我对古瓷器的偏爱甚至有些女性化。每次去大户人家造访,我都要求先看看瓷器架,然后才是走廊。我改变不了这个欣赏的先后顺序,只能说人人都有这样或那样的偏好,由于年代久远不可能记得哪些是后天形成的。我还记得跟人看的第一出戏、第一次展览,但真不记得这些瓷坛瓷碟是何时进入我的思索空间的。
那些怪异的天蓝色的小巧形体没有规律可以琢磨,我当时就不曾反感,现在又怎么会反感呢?在常人眼中,他们在那个没有透视的世界——一个瓷茶上飘浮不定,不受任何局限。
我喜欢看老朋友们——距离不能缩小他们——浮现在半空(正如我的眼睛所看到的),但又踏在坚实的土地上——我们不得不礼貌地解释那个深蓝色的点,为了看上去不那么荒诞不凉,造诣深厚的艺术家,在他们拖鞋底下点了那个蓝点。
我喜欢长相女性化的男人和女人味十足的女人。
这位年轻的中国官员彬彬有礼,正用托盘向一位夫人献茶——他们之间的距离是两英里。距离就是这样衍生崇敬的!就是这一位女士——或者另外一位——因为在茶上的相似就是相同——正要走进一条小巧的小船中,而小船正停在这条平静的花园小河的这一边。她轻轻地挪动着小巧的步子,如果估计正确(像我们生活中一样的话),绝对会踏上这片鲜花遍布的草地,草地就在200米以外的一条同样奇特的河的对岸。
远处——如果他们也有远近的话——可以看见马、树、塔等正跳着圆圈舞。
这儿,一头奶牛、一只兔子俯首地上,同样大——画面显示如此。画中的中国晴空万里。
我们刚买了一套与众不同的蓝色古瓷器,昨天晚上,我和姐姐首次用它喝茶。(我们都很怀旧,可以喝着不掺杂任何其他东西的茶,静静地坐一下午。)我把上面的一些奇观指给她看,禁不住说,这些年我们过得多幸福呀,竟然可以买到如此好的东西一饱眼福。这时,我同伴的眉头掠过一丝伤感的阴影。我善于觉察布里奇特心中的愁云。

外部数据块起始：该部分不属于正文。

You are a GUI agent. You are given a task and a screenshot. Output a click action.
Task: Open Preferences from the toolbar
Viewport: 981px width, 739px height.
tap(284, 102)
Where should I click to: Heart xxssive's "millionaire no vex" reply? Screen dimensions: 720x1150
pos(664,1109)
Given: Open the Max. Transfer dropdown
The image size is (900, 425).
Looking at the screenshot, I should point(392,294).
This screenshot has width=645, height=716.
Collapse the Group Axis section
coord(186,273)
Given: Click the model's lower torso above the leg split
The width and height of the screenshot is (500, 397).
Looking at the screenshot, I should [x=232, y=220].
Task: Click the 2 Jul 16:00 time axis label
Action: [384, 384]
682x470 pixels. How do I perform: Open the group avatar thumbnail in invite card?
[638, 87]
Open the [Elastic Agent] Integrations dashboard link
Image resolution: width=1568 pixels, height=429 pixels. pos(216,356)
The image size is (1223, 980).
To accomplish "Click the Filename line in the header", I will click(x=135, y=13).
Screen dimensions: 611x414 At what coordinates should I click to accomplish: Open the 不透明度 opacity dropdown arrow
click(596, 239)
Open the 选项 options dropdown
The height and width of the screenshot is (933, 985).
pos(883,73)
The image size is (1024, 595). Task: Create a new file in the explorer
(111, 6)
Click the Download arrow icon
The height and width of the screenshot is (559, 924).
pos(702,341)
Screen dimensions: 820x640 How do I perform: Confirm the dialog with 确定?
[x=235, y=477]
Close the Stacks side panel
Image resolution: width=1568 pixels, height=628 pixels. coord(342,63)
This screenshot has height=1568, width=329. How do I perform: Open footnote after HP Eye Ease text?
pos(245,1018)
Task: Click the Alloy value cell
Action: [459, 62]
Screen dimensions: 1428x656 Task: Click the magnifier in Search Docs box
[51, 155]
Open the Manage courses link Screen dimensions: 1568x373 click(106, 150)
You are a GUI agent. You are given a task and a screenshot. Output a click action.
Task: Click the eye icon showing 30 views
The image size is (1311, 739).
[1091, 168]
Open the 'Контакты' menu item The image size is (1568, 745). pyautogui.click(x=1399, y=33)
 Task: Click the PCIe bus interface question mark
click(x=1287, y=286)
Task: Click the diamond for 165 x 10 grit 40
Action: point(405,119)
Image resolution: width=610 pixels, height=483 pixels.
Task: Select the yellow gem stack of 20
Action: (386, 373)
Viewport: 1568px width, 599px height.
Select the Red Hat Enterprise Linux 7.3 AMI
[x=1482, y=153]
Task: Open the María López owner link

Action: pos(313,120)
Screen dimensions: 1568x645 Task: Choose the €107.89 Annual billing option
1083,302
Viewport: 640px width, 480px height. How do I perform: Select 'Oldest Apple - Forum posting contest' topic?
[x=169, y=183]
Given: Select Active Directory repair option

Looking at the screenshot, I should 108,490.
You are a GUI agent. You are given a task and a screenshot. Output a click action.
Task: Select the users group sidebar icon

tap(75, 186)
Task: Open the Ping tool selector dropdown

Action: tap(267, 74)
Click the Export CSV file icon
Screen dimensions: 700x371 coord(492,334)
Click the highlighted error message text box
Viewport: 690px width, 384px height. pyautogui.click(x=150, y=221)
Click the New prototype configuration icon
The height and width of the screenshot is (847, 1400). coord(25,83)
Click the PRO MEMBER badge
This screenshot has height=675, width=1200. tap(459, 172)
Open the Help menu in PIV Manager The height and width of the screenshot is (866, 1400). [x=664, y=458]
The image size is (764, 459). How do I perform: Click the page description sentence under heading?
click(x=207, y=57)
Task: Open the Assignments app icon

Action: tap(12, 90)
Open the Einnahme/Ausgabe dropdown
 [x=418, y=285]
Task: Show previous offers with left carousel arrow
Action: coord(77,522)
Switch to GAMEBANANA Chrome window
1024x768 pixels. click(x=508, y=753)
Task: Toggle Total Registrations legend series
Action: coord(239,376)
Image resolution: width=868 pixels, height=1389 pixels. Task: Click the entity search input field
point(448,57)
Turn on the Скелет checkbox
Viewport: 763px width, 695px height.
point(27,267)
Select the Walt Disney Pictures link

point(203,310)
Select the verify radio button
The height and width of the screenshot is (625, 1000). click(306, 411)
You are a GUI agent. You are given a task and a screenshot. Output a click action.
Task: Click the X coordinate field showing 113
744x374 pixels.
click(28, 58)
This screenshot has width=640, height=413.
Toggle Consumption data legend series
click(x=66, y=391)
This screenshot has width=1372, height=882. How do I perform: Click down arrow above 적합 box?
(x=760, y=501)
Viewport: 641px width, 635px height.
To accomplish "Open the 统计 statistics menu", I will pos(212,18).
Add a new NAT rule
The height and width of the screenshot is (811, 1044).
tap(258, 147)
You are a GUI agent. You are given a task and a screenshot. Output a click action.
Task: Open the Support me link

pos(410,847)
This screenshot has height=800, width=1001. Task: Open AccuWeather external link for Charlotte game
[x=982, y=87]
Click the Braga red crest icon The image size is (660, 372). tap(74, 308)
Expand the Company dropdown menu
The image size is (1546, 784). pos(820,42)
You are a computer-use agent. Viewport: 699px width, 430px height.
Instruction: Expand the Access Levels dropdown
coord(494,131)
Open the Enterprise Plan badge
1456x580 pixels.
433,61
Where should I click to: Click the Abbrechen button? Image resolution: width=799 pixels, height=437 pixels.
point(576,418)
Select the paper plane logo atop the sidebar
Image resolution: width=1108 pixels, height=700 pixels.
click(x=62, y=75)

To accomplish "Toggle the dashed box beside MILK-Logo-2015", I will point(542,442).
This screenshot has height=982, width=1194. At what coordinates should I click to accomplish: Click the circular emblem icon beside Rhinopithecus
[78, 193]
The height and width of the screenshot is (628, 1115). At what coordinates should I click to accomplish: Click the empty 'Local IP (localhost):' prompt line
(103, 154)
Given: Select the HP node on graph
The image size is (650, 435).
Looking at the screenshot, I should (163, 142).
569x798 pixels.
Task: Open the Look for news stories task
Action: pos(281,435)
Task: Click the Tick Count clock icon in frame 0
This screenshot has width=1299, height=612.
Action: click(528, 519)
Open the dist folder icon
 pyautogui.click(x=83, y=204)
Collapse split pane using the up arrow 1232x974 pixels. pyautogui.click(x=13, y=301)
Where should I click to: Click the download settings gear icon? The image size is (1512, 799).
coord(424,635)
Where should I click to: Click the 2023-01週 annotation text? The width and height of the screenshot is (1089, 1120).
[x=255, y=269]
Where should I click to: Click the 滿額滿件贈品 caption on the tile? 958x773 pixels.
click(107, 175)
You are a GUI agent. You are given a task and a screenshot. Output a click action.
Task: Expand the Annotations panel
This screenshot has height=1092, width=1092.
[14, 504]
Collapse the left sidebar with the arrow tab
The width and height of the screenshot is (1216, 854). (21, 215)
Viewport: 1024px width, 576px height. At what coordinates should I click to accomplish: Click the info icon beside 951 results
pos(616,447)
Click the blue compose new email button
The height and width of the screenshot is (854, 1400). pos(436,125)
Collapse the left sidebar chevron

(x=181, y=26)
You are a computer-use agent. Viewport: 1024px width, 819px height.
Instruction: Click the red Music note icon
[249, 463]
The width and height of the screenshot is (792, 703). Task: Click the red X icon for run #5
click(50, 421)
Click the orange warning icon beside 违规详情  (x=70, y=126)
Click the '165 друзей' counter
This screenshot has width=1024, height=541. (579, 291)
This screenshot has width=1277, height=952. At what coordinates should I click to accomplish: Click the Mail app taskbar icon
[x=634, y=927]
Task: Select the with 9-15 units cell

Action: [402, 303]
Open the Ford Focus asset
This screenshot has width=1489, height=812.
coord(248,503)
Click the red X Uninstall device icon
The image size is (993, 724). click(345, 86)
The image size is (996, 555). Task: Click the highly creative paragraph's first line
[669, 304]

她说:“我多希望过去的好时光可以重现。那时我们不富有。我不是说想成为穷人,但那是一种中间状态,”她喜欢随口漫谈,“我相信我们会比现在更快乐。现在因为你有钱去花,买东西就是买东西,这要在从前可是件乐事。我们相中了一件便宜的奢侈品时(哦!那时我要赢得你的同意多难啊!)常常要讨论好几天,左思又想,看可以省出什么钱来,存多少才能够那个数,我觉得当时买的每件物品都物有所值。”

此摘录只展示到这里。